Data Engineering Weekly #15
Weekly data engineering newsletter
Welcome to the 15th edition of the data engineering newsletter. This week's release is a new set of articles that focus on how to structure data org? Bulldozer from Netflix, Lime's data catalog, How autonomous racecar crashed? Is it time for Decision Scientists?. A recap of RecSys and Spotify's experimentation framework.
How to structure the data team in a company? It is a question for any growing companies in the industry. The article is an excellent summarization of various modes the data team can operate. The article compares the centralized model, embedded model, full-stack model, pods, and chapter model.
The data-driven applications feedback the learning from the data infrastructure to the business process applications.
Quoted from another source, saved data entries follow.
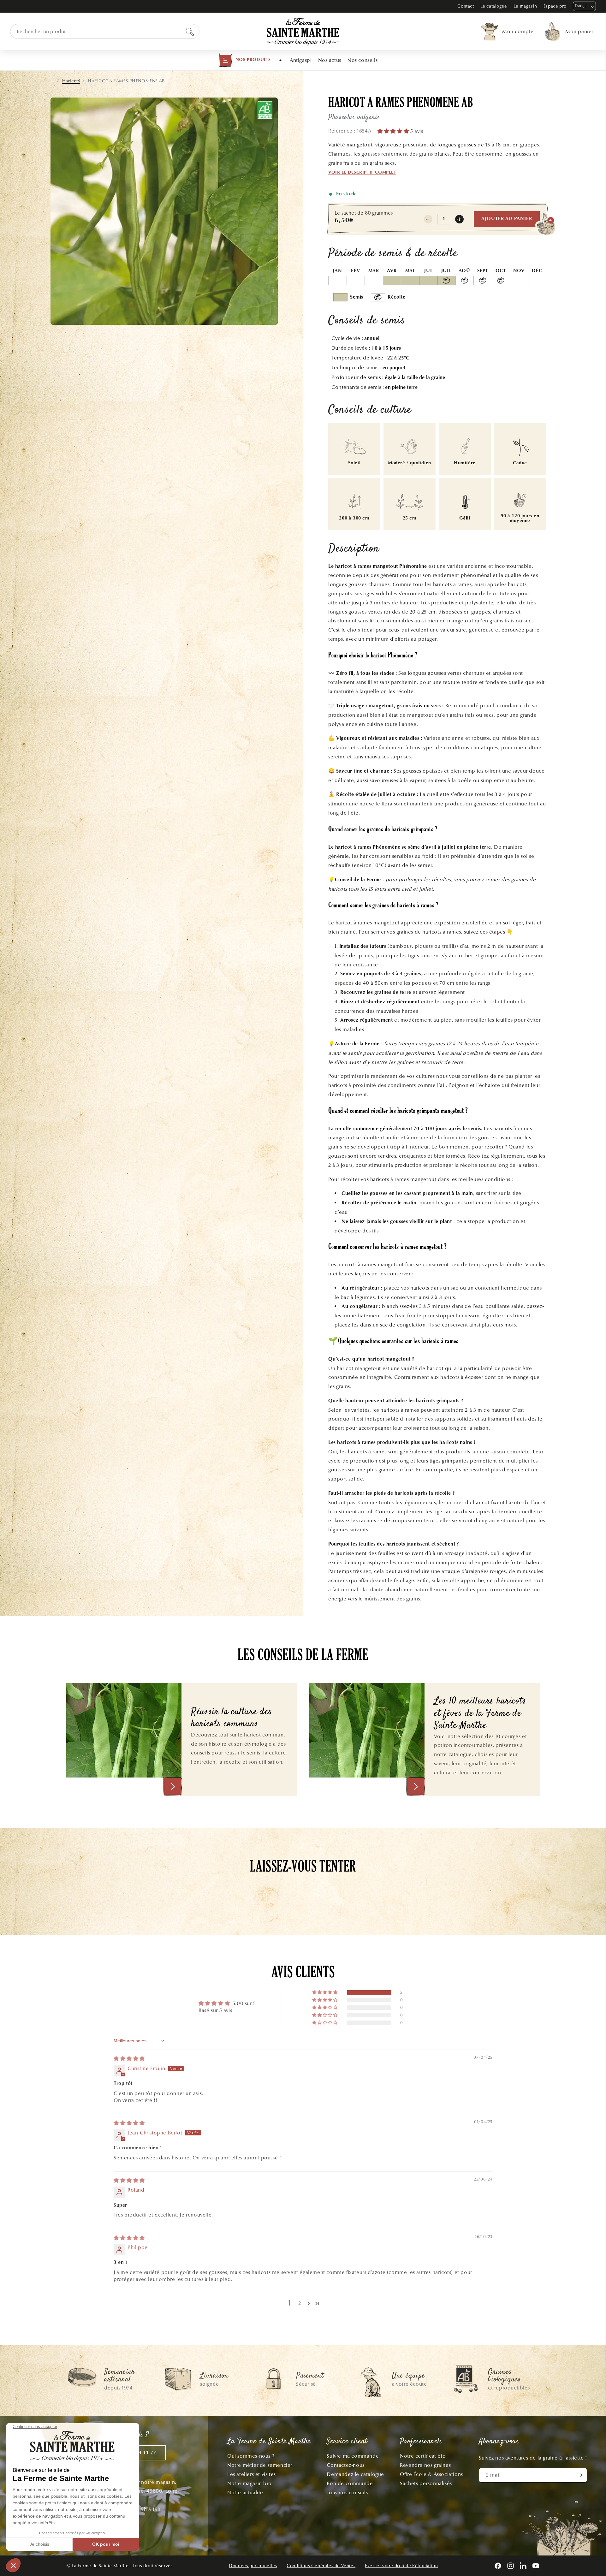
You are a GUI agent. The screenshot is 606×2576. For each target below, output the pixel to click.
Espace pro (555, 6)
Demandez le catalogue (355, 2474)
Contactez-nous (345, 2465)
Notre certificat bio (423, 2456)
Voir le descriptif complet (362, 172)
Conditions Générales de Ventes (321, 2565)
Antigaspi (301, 60)
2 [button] (299, 2303)
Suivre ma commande (353, 2456)
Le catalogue (493, 6)
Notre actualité (245, 2493)
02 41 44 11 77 (139, 2452)
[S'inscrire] (580, 2475)
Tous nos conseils (347, 2493)
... (52, 81)
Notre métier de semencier (259, 2465)
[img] (129, 2059)
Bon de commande (350, 2483)
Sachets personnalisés (426, 2483)
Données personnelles (253, 2565)
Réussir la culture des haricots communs (231, 1718)
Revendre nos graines (425, 2465)
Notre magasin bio (249, 2483)
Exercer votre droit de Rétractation (401, 2565)
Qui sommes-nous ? (250, 2456)
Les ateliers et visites (251, 2474)
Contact (465, 6)
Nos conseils (362, 60)
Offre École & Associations (431, 2474)
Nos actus (329, 60)
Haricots (71, 81)
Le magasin (525, 6)
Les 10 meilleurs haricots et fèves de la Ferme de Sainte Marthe (480, 1713)
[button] (244, 60)
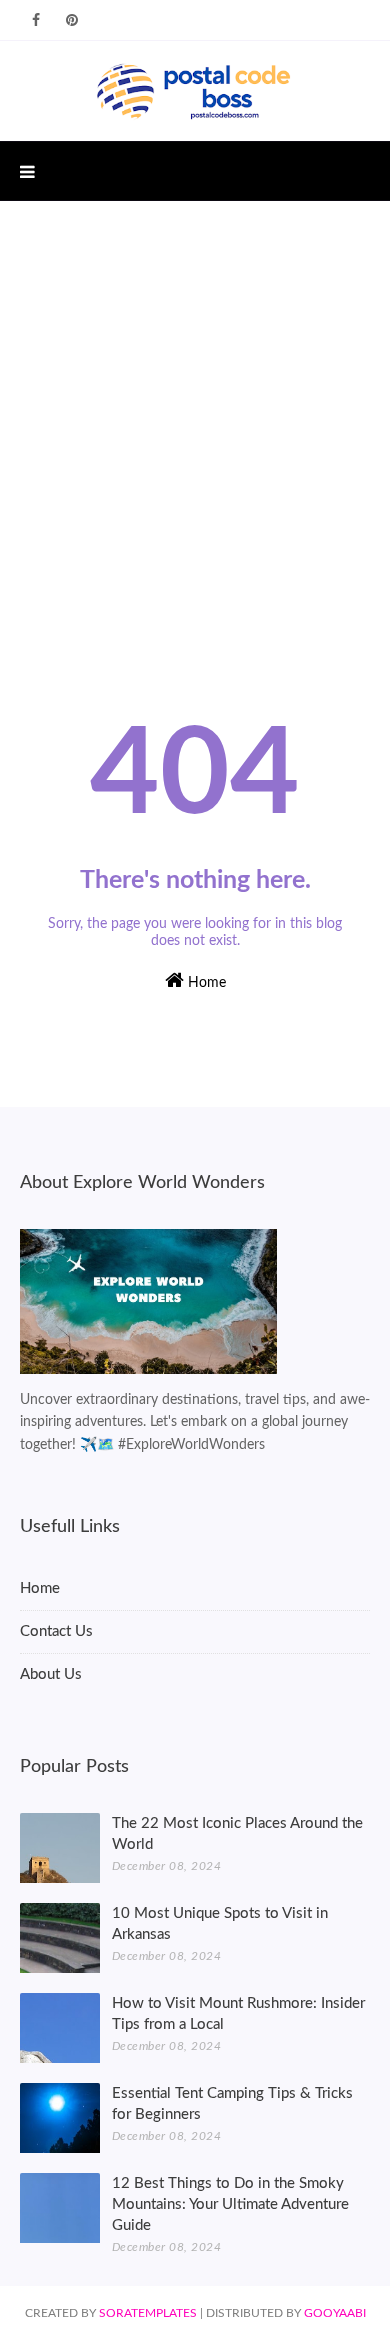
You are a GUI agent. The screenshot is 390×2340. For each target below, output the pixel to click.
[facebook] (36, 20)
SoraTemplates (148, 2313)
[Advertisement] (195, 426)
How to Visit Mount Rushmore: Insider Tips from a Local (238, 2014)
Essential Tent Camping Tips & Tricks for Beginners (232, 2104)
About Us (51, 1674)
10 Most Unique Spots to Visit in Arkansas (220, 1924)
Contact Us (56, 1631)
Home (205, 983)
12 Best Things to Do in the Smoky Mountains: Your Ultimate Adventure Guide (230, 2204)
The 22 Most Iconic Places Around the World (237, 1834)
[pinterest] (72, 20)
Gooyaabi (335, 2313)
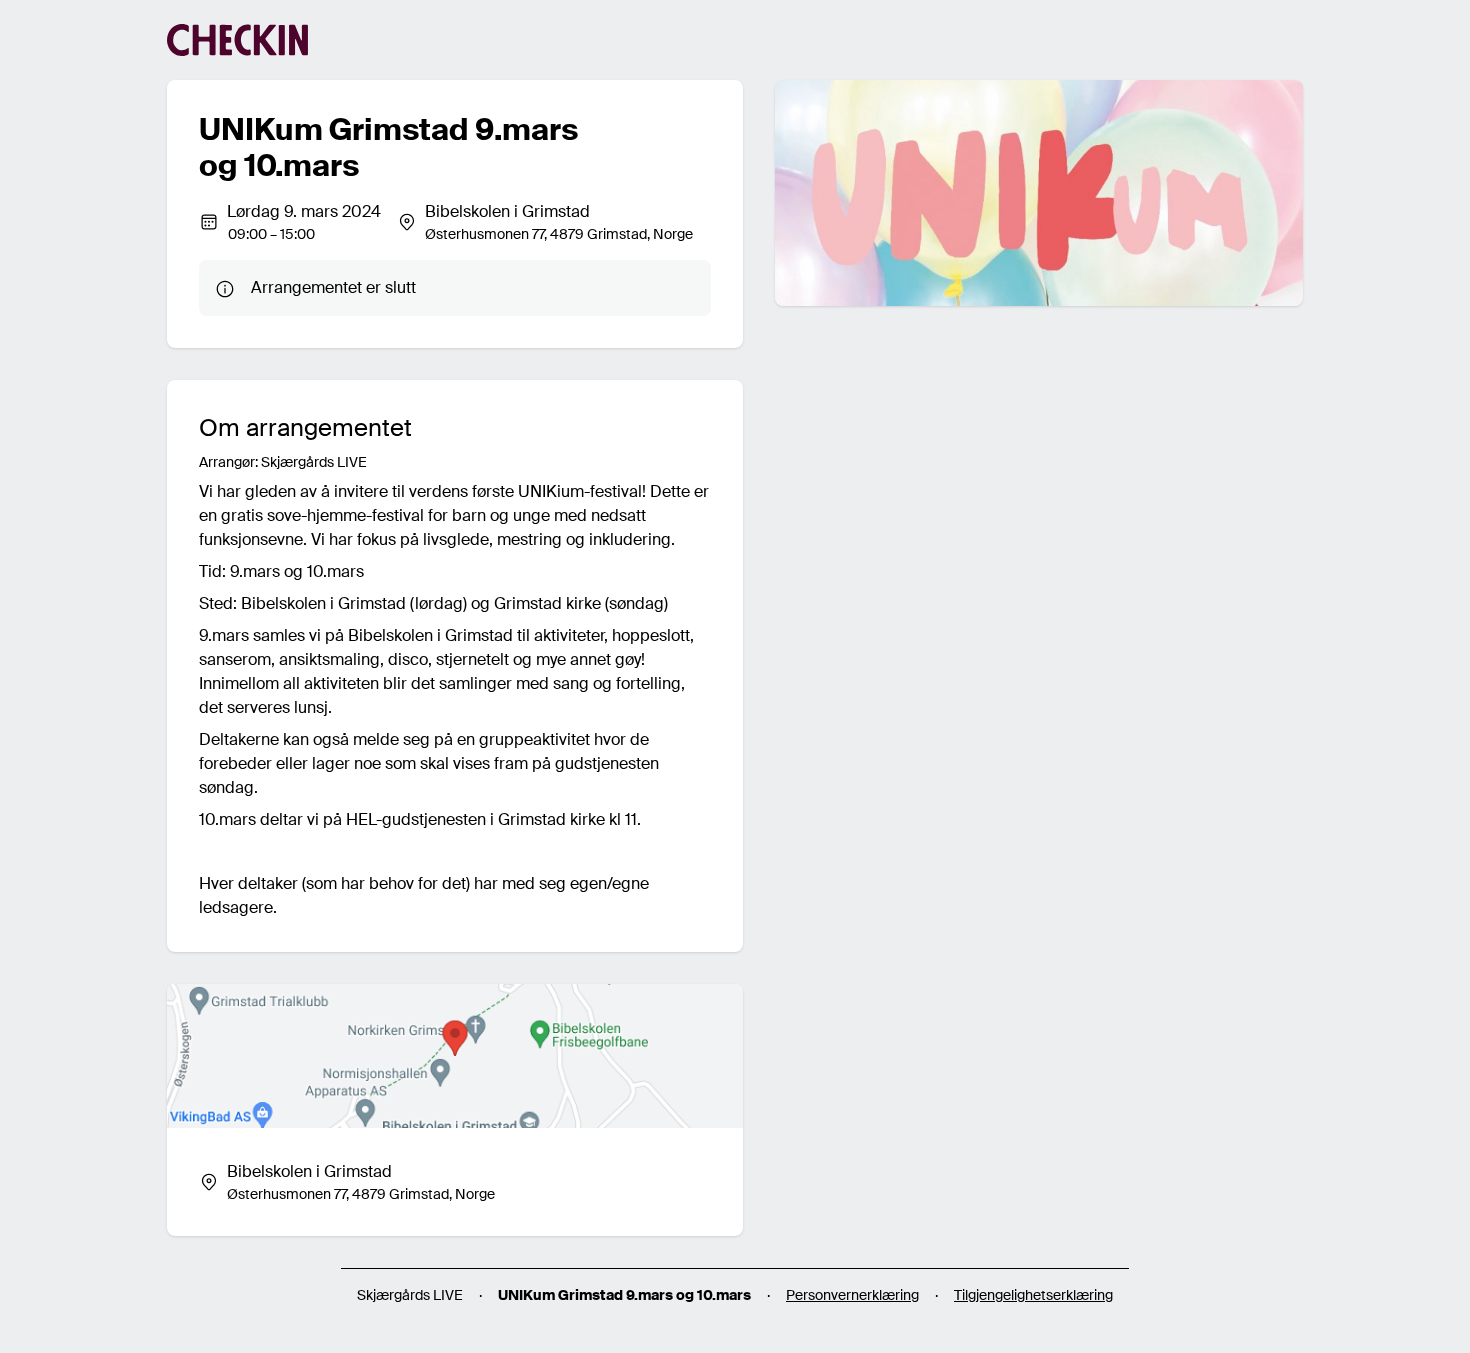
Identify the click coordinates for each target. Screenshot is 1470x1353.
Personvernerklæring (852, 1295)
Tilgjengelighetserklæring (1033, 1295)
The datawarehouse infrastructure tuned for a large volume of data than serve latency-sensitive applications. It requires the data from the data warehouse to a global, low-latency, and highly-reliable key-value store. Netflix writes about its self-serve data platform that moves data efficiently from data warehouse tables to key-value stores in batches Bulldozer.
Lime writes about how and why it builds the data catalog service, comparing the buy vs. build approach. Every data infrastructure is unique, and the legacy components make the adoption of standard data catalog services, and the article demonstrates the same.
The data processing tooling is growing in two separate ecosystems. Data engineering relies on JVM frameworks, where ML engineering relies on Python frameworks. Cylon is an exciting tool trying to unify the ecosystem with API developed on Java & Python and C++'s core implementation. The benchmark claims it is 12X performant than Apache Spark. Apache Spark, Flink, and Beam are trying to achieve a unified interface oneway or other, and this space continues to be an exciting development to watch.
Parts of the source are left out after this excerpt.